Unlike, for instance, passport photos that only show faces stripped of their surroundings,
Consumer Photo Collections contain a vast amount of meaningful context. For example, consecutively
shot photos often correlate in time, location or scene. Further information can also
be provided by the people appearing in photos, such as their demographics (ages and gender are
often easier to surmise than identities), clothing, or the social relationships among co-occurring
Motivated by this ubiquitous context, we propose and research people recognition approaches
that consider contextual information within photos, as well as across entire photo collections. Our
aim of leveraging additional contextual information (as opposed to only considering faces) is to
improve recognition performance. However, instead of requiring users to explicitly label specific
pieces of contextual information, we wish to implicitly learn and draw from the seemingly
coherent content that exists inherently across an entire photo collection.
Moreover, unlike conventional approaches that usually predict the identity of only one person’s
appearance at a time, we lay out a semi-supervised approach to jointly recognize multiple
peoples’ appearances across an entire photo collection simultaneously. As such, our aim is to
find the overall best recognition solution.

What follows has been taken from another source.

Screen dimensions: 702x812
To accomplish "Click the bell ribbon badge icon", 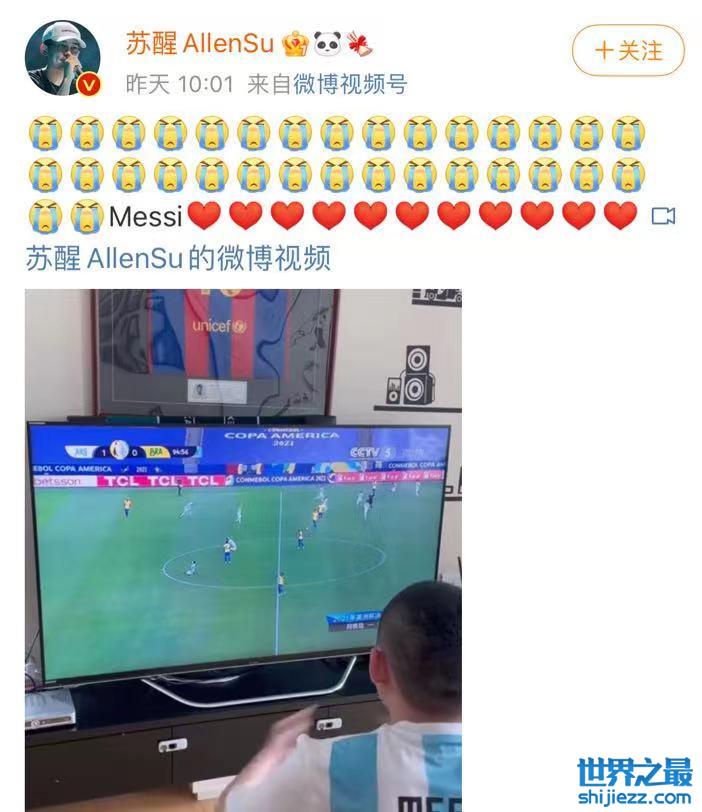I will pyautogui.click(x=360, y=44).
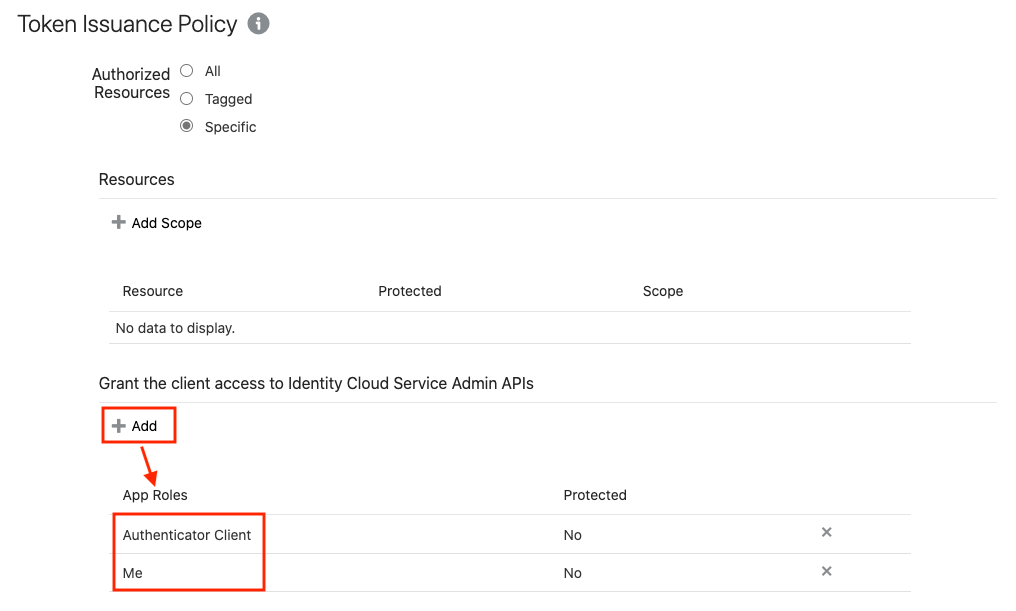Screen dimensions: 1016x611
Task: Click the Resource column header
Action: pos(152,291)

To make context-based joint recognition of people feasible, we research a sparse but efficient
graph-based approach that builds on Markov Networks and utilizes distance-based face description
methods. We show how to exploit the following specific contextual cues: time, social semantics,
body appearances (clothing), gender, scene and ambiguous captions. We also show how
to leverage crowd-sourced gamified feedback to iteratively improve recognition performance.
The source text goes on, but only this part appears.